Sea como sea, el análisis en sí refleja una visión estrecha y limitada del sistema económico. Puede ser útil traer aquí la opinión de Mario Negre y José Cuesta, economistas séniors del Banco Mundial, vertida en un trabajo sobre los Objetivos del Milenio: «La reducción de la desigualdad también puede estimular el crecimiento económico si se hace de forma inteligente. Contrariamente a lo afirmado comúnmente, no hay una disyuntiva ('tradeoff') genérica inevitable entre consideraciones de eficiencia y equidad. De hecho, hay cada vez más evidencia en favor de que las intervenciones que mejoran la equidad pueden también ser buenas para el crecimiento y la prosperidad a largo término. La redistribución puede mejorar la eficiencia económica cuando los mercados están ausentes o son imperfectos y, por tanto, no son capaces, por ejemplo, de proveer oportunidades crediticias, seguros frente a emergencias o el acceso de los pobres a derechos sobre la propiedad de la tierra; o cuando las instituciones no son equitativas, beneficiando desproporcionadamente a los ricos por medio de, por ejemplo, subsidios regresivos. En la medida en que esta redistribución eficiente rompe la reproducción intergeneracional de estas desigualdades, se abordan las raíces y los principales factores causantes de la desigualdad a la vez que se establecen las bases para un mayor crecimiento. Y este a su vez ayuda a reducir la pobreza e incrementar la prosperidad compartida».
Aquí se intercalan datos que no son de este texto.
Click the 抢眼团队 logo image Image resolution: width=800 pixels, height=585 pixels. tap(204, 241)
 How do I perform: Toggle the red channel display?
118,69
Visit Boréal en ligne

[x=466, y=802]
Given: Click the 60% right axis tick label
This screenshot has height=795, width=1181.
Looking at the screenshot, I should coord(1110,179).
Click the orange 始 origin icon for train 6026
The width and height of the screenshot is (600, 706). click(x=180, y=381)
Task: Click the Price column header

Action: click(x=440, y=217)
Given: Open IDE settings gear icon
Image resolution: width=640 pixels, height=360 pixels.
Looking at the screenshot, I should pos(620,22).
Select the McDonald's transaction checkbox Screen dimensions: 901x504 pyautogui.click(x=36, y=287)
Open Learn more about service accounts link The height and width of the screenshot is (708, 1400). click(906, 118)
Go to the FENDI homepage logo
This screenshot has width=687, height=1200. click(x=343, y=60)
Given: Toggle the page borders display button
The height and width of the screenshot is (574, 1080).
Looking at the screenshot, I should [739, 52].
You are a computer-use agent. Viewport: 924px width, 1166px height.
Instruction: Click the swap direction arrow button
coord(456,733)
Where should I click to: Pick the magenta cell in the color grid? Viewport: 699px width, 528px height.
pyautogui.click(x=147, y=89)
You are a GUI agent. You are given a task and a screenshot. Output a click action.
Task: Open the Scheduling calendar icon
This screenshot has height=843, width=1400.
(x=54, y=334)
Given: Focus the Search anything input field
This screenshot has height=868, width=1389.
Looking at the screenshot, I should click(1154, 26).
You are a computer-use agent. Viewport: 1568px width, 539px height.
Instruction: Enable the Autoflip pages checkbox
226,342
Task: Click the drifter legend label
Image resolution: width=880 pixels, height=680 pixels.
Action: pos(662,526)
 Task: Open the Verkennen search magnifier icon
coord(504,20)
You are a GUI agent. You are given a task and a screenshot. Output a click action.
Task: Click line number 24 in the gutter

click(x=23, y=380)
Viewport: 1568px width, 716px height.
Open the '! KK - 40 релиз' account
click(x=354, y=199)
En otras palabras, es falsa la tesis esgrimida por los movimientos neoliberales de que las políticas sociales y redistributivas son una rémora que hay que soportar por razones políticas basadas en criterios éticos, a pesar de que limitan el crecimiento y la prosperidad. La realidad, comprobada por gran parte de los expertos y lanzada con énfasis por Piketty es que las actuaciones encaminadas a reducir las brechas de distinto signo, a generar mayor igualdad, a elevar la red inferior que sostiene a los peor dotados y a introducir elementos redistributivos en el sistema fiscal generan directamente prosperidad y riqueza. Todo ello al margen de los perceptibles factores psicológicos que fortalecen las colectividades cuando se advierte que progresan las normas que generan equidad y solidaridad.